Iniziare a fare impresa in un periodo di forte crisi come quello attuale presuppone grande coraggio ma allo stesso tempo la capacità di guardare con realismo alla situazione. E allora per onestà intellettuale non si può non ricordare che le condizioni economiche sono tali per cui a fianco di migliaia di attività che faticosamente ogni giorno vedono la luce, grazie anche al’intraprendenza di tanti giovani imprenditori, ce ne sono altrettante che purtroppo sono costrette a gettare la spugna. E sono numeri implacabili quelli che descrivono il fenomeno dei fallimenti aziendali in Italia. A questo proposito una delle ricerche più aggiornate realizzate da Cerved Group ha calcolato in circa 200 le imprese che ogni giorno nel nostro Paese chiudono i battenti a causa della devastante crisi con cui siamo confrontati. Un trend che purtroppo, almeno nel breve periodo non accennerà certo a cambiare. Entrando nel dettaglio, lo studio rileva che nei primi nove mesi del 2012 sono uscite dal mercato ben 55mila imprese. Si tratta della cifra più alta mai raggiunta negli ultimi 10 anni.

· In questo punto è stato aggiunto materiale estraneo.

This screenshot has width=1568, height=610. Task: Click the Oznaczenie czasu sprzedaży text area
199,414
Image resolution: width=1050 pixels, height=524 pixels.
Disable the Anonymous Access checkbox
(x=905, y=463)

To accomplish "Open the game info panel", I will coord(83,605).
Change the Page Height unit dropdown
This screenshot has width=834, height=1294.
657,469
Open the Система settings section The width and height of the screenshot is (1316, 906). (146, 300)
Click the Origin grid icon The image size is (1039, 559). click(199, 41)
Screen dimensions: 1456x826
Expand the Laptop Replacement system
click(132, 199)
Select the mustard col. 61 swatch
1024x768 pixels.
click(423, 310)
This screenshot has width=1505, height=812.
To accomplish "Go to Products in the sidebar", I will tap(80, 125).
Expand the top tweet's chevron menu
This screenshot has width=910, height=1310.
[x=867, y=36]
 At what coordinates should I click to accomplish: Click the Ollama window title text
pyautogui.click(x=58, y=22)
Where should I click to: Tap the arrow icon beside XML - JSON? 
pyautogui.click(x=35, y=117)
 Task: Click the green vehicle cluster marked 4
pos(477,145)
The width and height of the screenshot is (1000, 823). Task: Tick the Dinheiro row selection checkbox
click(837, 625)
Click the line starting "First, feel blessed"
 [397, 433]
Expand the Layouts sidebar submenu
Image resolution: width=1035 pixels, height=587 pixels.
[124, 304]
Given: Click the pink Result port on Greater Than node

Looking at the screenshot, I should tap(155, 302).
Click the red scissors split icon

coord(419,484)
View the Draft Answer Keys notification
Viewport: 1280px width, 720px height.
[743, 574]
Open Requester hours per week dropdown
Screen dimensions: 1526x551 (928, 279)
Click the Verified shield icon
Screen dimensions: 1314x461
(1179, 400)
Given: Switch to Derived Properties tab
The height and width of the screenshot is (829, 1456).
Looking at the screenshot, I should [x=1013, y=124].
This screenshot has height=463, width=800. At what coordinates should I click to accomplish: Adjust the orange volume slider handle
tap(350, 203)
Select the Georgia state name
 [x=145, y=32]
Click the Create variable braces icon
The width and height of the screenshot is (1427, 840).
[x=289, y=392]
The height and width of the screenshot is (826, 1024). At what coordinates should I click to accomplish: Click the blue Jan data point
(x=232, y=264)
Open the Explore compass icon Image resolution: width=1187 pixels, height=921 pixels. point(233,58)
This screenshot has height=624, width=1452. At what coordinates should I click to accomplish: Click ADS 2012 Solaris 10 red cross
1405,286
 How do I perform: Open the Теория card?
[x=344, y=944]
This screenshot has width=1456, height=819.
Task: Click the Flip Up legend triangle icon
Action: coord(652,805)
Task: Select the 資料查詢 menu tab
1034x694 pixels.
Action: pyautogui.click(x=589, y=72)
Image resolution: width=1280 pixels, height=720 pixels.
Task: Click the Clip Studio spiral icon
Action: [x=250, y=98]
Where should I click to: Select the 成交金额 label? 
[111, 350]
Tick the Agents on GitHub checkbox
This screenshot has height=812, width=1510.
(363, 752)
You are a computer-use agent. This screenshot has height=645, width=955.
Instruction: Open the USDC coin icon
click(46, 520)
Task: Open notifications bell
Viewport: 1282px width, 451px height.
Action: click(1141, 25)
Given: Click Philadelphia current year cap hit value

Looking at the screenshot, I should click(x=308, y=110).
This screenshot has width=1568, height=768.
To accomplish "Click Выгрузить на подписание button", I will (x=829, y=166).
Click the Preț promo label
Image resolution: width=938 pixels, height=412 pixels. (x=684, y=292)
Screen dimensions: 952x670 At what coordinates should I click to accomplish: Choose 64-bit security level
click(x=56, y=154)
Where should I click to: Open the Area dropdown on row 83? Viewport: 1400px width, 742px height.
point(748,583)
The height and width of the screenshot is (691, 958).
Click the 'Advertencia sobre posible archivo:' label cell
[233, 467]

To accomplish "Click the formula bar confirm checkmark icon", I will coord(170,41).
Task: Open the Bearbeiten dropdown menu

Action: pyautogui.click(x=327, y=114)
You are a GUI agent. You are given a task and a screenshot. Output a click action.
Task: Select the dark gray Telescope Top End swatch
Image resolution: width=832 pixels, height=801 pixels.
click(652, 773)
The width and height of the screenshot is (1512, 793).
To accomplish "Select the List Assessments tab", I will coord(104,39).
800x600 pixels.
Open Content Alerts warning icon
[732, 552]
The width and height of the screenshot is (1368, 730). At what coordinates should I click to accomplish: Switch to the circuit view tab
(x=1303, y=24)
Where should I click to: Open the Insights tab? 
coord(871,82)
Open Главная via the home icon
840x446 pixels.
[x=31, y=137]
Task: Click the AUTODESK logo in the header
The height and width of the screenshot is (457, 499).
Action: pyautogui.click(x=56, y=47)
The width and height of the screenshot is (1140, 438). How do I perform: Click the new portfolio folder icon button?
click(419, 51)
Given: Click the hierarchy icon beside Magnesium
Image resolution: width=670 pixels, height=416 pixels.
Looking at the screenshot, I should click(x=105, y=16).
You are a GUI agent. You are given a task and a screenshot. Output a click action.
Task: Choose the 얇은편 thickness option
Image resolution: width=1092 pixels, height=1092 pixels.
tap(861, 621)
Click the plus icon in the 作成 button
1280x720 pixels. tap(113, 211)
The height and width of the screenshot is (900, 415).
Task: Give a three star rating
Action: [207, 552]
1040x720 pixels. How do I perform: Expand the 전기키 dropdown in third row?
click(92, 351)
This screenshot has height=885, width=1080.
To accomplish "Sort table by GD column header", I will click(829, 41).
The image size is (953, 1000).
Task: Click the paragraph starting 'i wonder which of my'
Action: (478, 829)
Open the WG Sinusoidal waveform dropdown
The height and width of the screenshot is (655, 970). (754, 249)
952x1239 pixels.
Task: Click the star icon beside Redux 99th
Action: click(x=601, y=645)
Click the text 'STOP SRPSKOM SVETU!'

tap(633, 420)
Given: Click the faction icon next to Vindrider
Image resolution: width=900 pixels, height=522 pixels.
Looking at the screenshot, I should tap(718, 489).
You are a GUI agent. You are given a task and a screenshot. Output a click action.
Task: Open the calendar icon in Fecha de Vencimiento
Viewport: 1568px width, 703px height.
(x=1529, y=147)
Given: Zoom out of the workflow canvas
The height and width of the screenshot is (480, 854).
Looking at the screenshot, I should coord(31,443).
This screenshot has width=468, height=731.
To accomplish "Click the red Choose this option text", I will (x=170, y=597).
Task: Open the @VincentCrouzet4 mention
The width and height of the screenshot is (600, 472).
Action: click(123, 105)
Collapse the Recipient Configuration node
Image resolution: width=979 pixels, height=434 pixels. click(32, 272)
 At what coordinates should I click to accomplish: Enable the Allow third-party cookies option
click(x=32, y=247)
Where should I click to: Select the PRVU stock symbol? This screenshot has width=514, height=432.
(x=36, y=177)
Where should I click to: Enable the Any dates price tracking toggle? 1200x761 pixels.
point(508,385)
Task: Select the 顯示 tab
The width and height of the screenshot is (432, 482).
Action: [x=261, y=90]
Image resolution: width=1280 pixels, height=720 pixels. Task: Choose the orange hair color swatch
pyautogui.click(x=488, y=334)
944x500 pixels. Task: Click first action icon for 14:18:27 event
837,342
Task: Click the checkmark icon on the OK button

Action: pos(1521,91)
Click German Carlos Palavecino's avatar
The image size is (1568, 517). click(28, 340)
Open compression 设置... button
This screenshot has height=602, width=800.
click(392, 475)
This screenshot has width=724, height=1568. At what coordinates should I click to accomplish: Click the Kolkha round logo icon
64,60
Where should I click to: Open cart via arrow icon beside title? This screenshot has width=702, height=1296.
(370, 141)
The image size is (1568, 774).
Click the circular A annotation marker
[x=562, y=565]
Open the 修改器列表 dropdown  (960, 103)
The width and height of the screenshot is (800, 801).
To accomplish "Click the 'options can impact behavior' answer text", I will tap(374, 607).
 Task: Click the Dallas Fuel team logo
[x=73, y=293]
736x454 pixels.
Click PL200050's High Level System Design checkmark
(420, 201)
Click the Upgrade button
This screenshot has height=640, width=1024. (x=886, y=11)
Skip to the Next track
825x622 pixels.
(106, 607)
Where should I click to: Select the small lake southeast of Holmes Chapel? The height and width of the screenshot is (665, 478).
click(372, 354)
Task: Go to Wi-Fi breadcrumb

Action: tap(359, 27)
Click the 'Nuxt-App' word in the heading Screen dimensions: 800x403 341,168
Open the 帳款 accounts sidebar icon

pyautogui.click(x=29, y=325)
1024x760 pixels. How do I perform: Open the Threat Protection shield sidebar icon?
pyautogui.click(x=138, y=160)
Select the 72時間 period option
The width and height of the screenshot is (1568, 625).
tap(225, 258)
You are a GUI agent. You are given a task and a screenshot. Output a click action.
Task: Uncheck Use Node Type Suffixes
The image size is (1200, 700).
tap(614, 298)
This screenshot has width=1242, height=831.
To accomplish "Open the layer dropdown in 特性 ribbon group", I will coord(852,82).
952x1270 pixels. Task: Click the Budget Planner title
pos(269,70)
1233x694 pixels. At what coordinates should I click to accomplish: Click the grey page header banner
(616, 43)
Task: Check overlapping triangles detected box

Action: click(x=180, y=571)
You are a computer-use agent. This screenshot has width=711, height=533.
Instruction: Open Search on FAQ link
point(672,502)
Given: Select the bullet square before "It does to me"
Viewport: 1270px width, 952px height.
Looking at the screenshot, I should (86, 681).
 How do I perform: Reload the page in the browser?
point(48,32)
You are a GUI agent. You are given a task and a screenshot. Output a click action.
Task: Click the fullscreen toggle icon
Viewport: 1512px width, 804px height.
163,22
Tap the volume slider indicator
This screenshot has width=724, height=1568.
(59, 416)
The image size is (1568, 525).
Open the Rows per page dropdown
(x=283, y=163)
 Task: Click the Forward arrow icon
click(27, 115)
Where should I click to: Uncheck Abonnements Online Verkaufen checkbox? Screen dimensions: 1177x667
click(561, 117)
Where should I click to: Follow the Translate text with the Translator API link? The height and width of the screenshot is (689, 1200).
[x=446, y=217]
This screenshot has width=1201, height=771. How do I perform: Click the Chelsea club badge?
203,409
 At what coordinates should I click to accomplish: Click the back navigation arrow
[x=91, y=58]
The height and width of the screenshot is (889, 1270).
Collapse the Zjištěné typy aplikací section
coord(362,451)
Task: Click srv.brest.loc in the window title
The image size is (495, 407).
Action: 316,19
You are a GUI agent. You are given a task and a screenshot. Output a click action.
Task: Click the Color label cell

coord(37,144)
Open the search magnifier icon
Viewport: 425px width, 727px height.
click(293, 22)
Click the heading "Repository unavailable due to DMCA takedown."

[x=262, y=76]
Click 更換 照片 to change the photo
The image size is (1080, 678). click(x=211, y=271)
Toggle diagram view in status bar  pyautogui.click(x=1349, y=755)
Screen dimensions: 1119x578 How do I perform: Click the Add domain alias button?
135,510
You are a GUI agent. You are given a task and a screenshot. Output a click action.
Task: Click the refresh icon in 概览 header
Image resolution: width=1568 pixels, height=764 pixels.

Tra i motivi che portano a chiudere bottega, abbiamo innanzitutto i fallimenti, il cui numero ha superato del +2% quelli del 2011, arrivando a quota 9mila. Ci sono poi 1.500 procedure concorsuali non fallimentari (il 7,3% in più rispetto allo stesso periodo dell’anno scorso), e infine le liquidazioni, aumentate dello 0,3% arrivando a toccare quota 45mila unità.

Tra i dati più significativi e allo stesso tempo più preoccupanti emersi dalla ricerca di Cerved, c’è da segnalare poi il fatto che la tipologia di aziende che fuoriescono dal mercato sempre più spesso non è quella rappresentata dalle meno efficienti bensì da quelle sane e meglio capitalizzate. Ci sono infatti sempre più imprese che seppur in condizioni finanziarie solide,  decidono volontariamente di liquidare le proprie attività, proprio perché il contesto economico non è più ritenuto adeguato a proseguire. Solo quest’anno le aziende che hanno fatto una scelta di questo tipo sono aumentate dell’8,9%. A livello di comparti produttivi poi i più colpiti sono quelli delle costruzioni, con il 9,9% di chiusure in più rispetto al 2011, a seguire ci sono i servizi, con un + 6,3% e il manifatturiero con un +1,5%. Per quanto riguarda infine la dislocazione geografica, in testa a questa triste classifica di abbandoni ci sono purtroppo Marche e Lombardia dove si registra un tasso di uscita  del 3,7%, seguite a ruota dalla Puglia con il 3,6%.